Frankfurt (ots) - Man könnte meinen, die EU-Kommission habe
gestern bereits alle Probleme mit Schattenbanken gelöst. Verbände und
Ministerien loben, dass EU-Kommissar Michel Barnier endlich jene an
die Leine nimmt, die Bankgeschäfte betreiben, ohne Banken zu sein.
Eigentlich, so scheint es, fehle jetzt nur noch die weltweite
Angleichung der Regelwerke. Von wegen.
Die EU ist noch weit entfernt von klaren und wirkungsvollen
Regeln, die spezifische Risiken von Geldmarktfonds,
Verbriefungsgesellschaften oder anderen Investmentvehikeln angemessen
begrenzen. Nur zur Klarstellung: Das, was Barnier gestern vorgestellt
hat, ist keine EU-Verordnung, sondern ein EU-Grünbuch - nicht das
Ergebnis von Überlegungen, sondern der Ausgangspunkt.

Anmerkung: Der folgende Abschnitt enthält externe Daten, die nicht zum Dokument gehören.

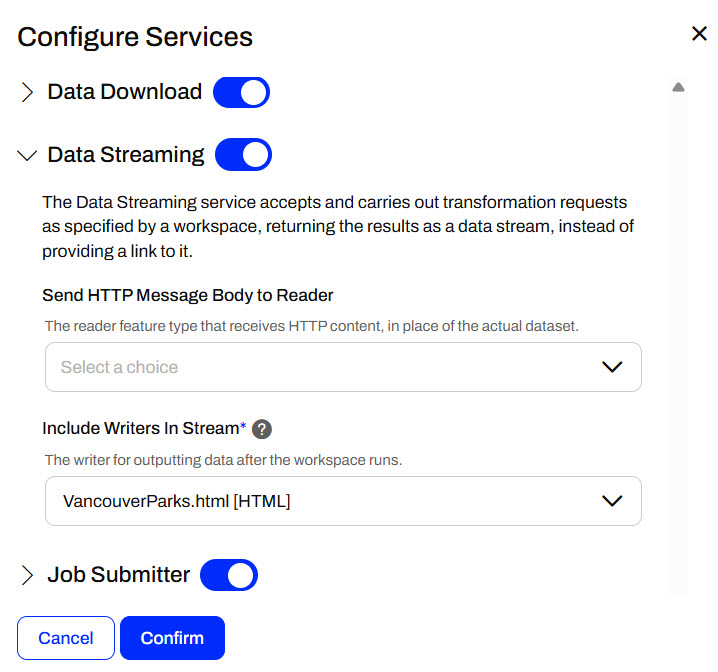The width and height of the screenshot is (718, 672).
Task: Click the Data Streaming section title
Action: pyautogui.click(x=126, y=155)
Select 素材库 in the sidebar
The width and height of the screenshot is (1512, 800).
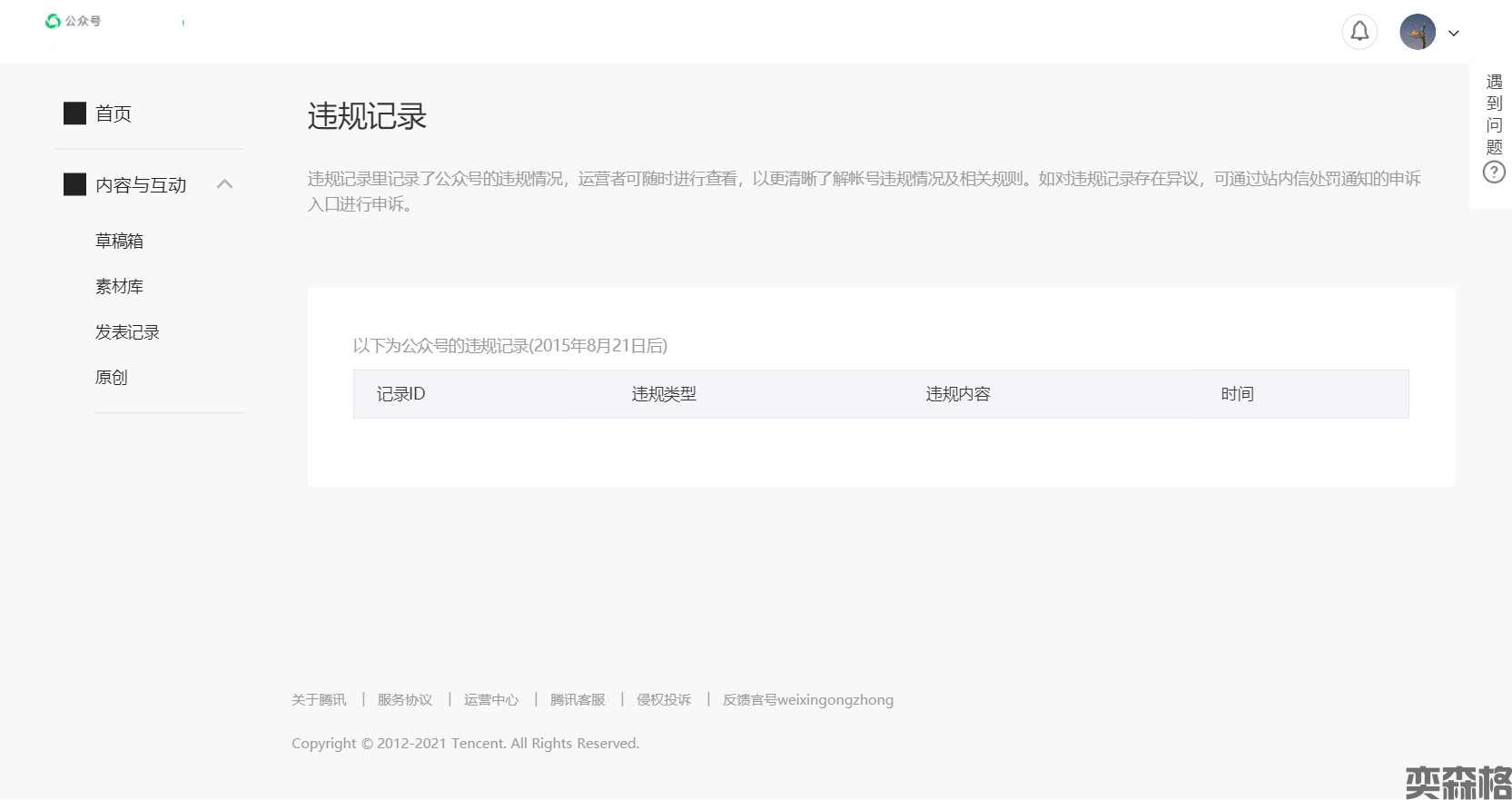point(119,287)
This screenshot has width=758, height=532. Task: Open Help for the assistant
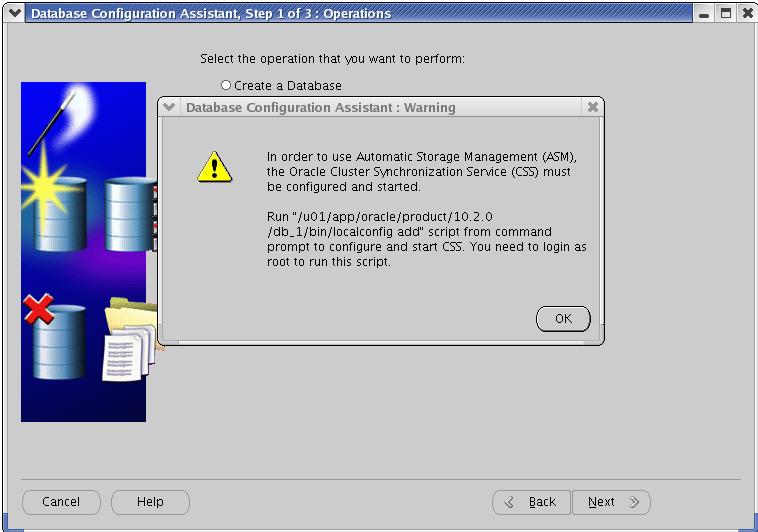150,502
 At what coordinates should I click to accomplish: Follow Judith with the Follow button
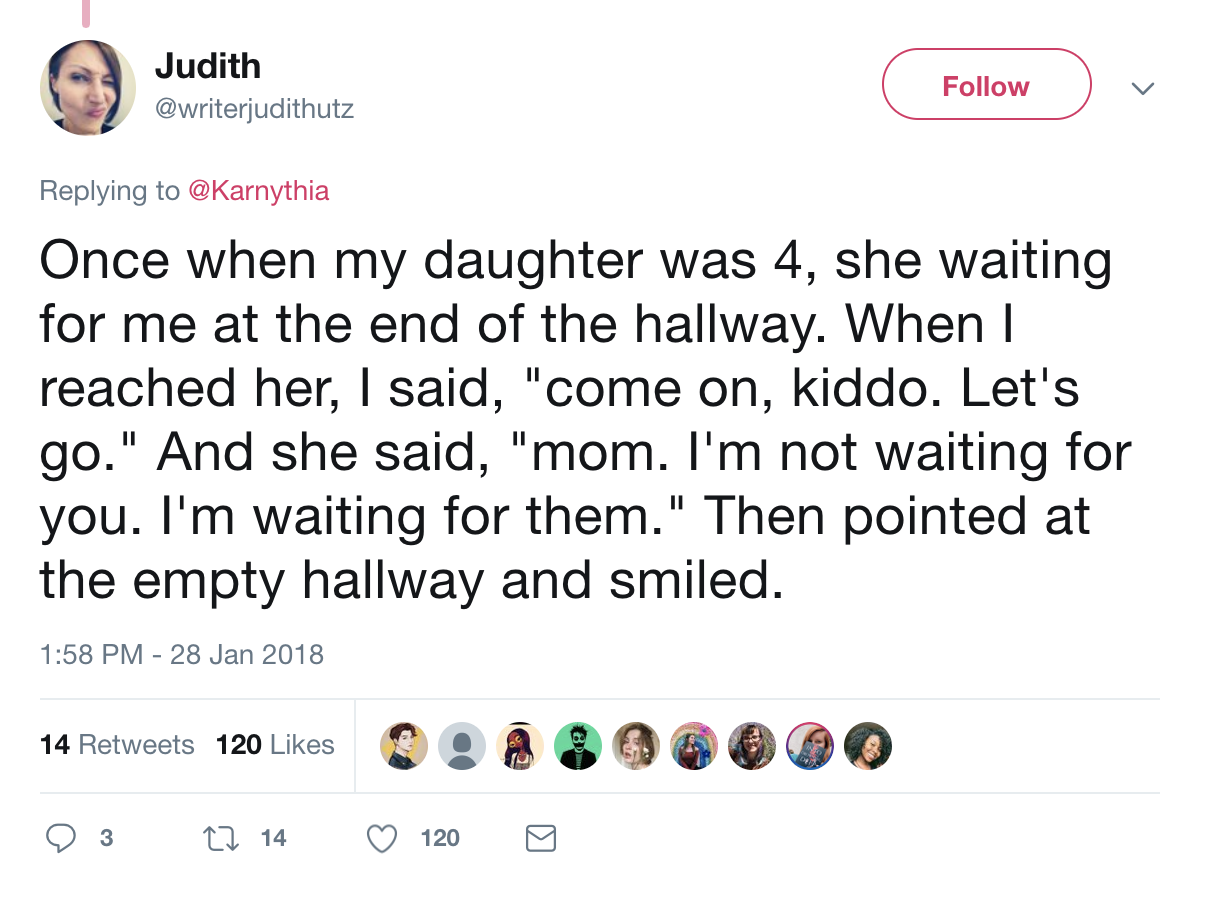tap(985, 86)
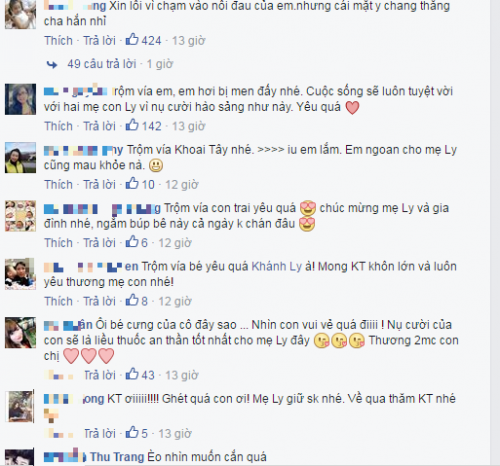Open avatar beside 'Ôi bé cưng' comment
Viewport: 500px width, 466px height.
coord(20,333)
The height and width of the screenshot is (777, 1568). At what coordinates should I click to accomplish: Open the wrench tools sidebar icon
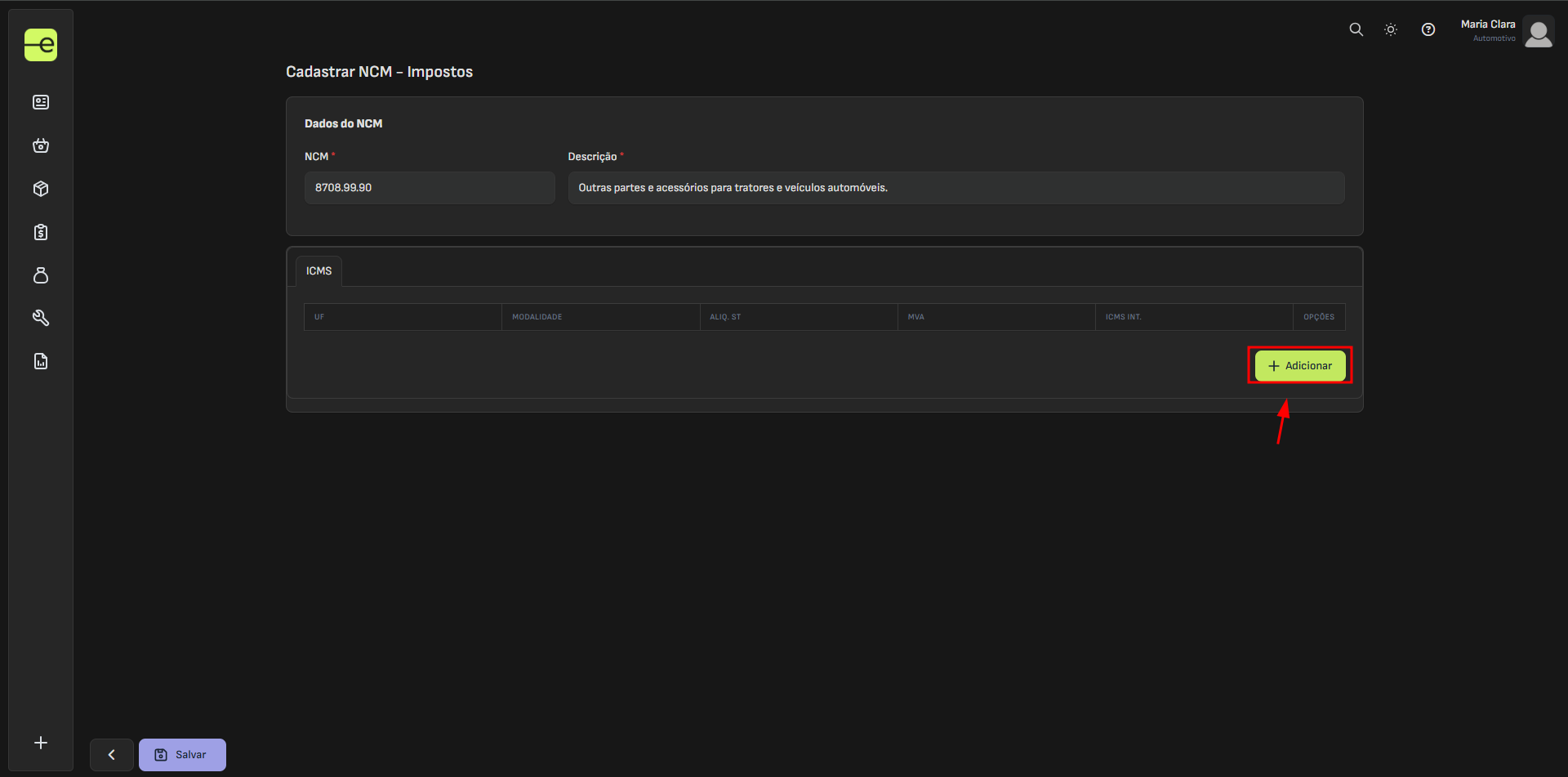(41, 318)
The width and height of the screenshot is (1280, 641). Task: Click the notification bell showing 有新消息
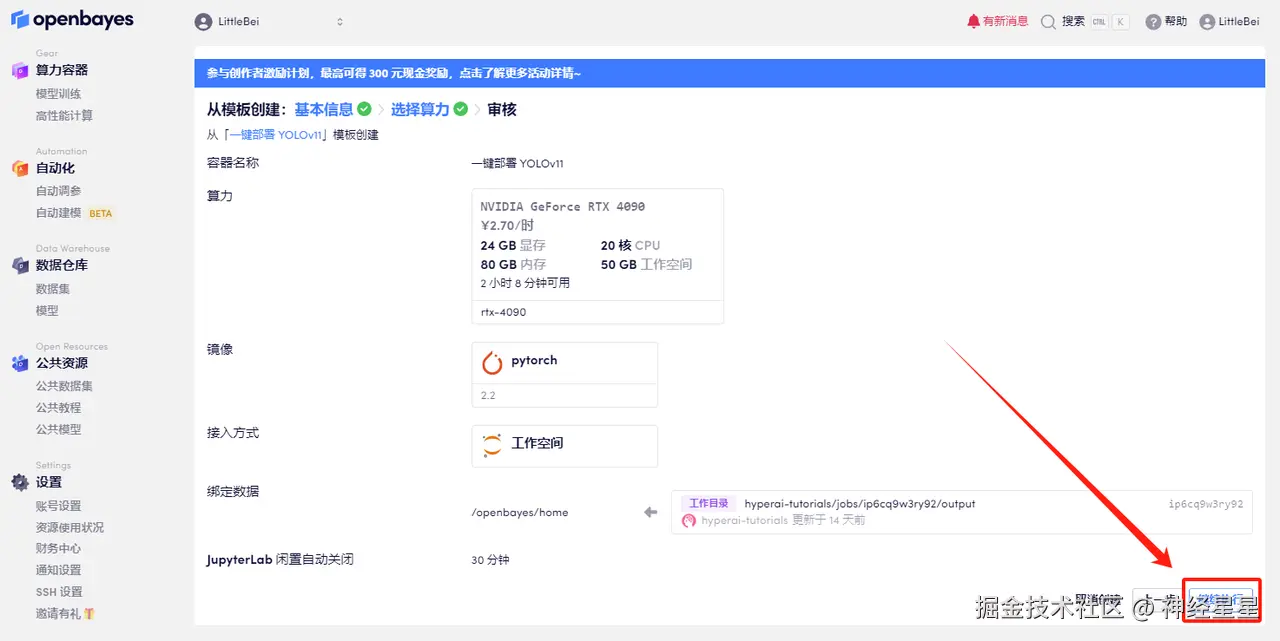click(997, 20)
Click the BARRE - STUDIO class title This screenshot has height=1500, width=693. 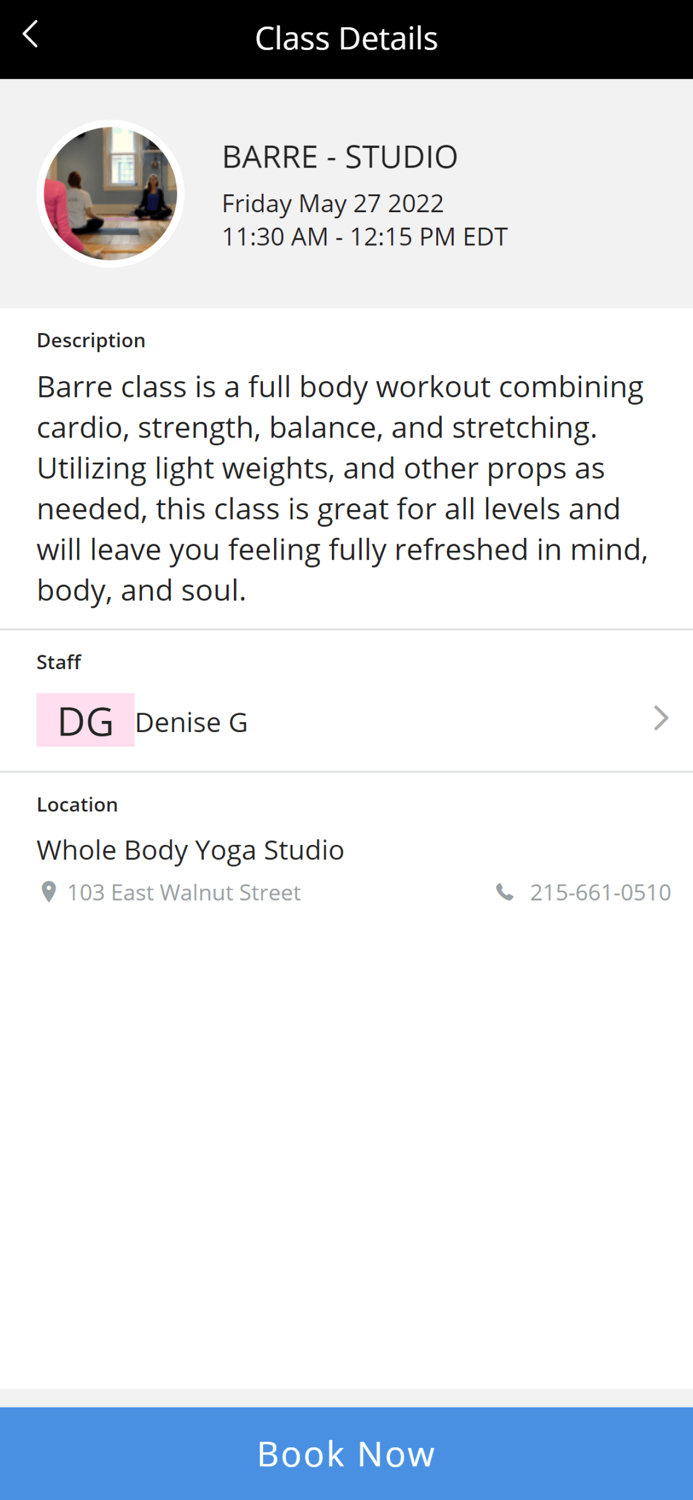pos(340,156)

Die EU-Behörde muss zunächst einmal einräumen, dass gerade die -
auch von ihr betriebene - ehrgeizige Regulierung der traditionellen
Kreditwirtschaft einen immer größeren Teil der Geschäfte in den
Schatten treibt. Während die Zügelung klassischer Banken fast im
Wochentakt voranschreitet, erschöpft sich die Regulierung der
Schattenbanken bislang weitgehend in Ankündigungen. Es ist
bezeichnend, wenn das Grünbuch an dieser Stelle nicht viel mehr als
die Hedgefonds-Richtlinie anführen kann.
Zudem räumen EU-Beamte drei grundsätzliche Probleme ein. Erstens
sorgt oft erst das Zusammenspiel mehrerer Zweckgesellschaften und
Fonds dafür, dass Risiken entstehen. Sie zu begrenzen, ist schwer, da
sich EU-Regulierung gewöhnlich auf einzelne Akteure, nicht deren
Interaktion bezieht. Zweitens können Schattenbanken schnell ihre
Organisations- und Rechtsform anpassen und damit der schwerfälligeren
Regulierung entfliehen. Kurz: Schattenbanken sind regulatorisch
schwer zu fassen. Drittens taucht das Problem auf, dass der Begriff
sehr unterschiedliche Anbieter zusammenfasst. Ihre Risiken durch
europäische One-size-fits-all-Verordnungen eingrenzen zu wollen, ist
nahezu unmöglich.
Um Missverständnisse zu vermeiden: Es ist völlig richtig, dass
sich die EU die Schattenbanken vornimmt. Es ist aber noch längst
nicht raus, ob die Regulierung der Unregulierten tatsächlich gelingt.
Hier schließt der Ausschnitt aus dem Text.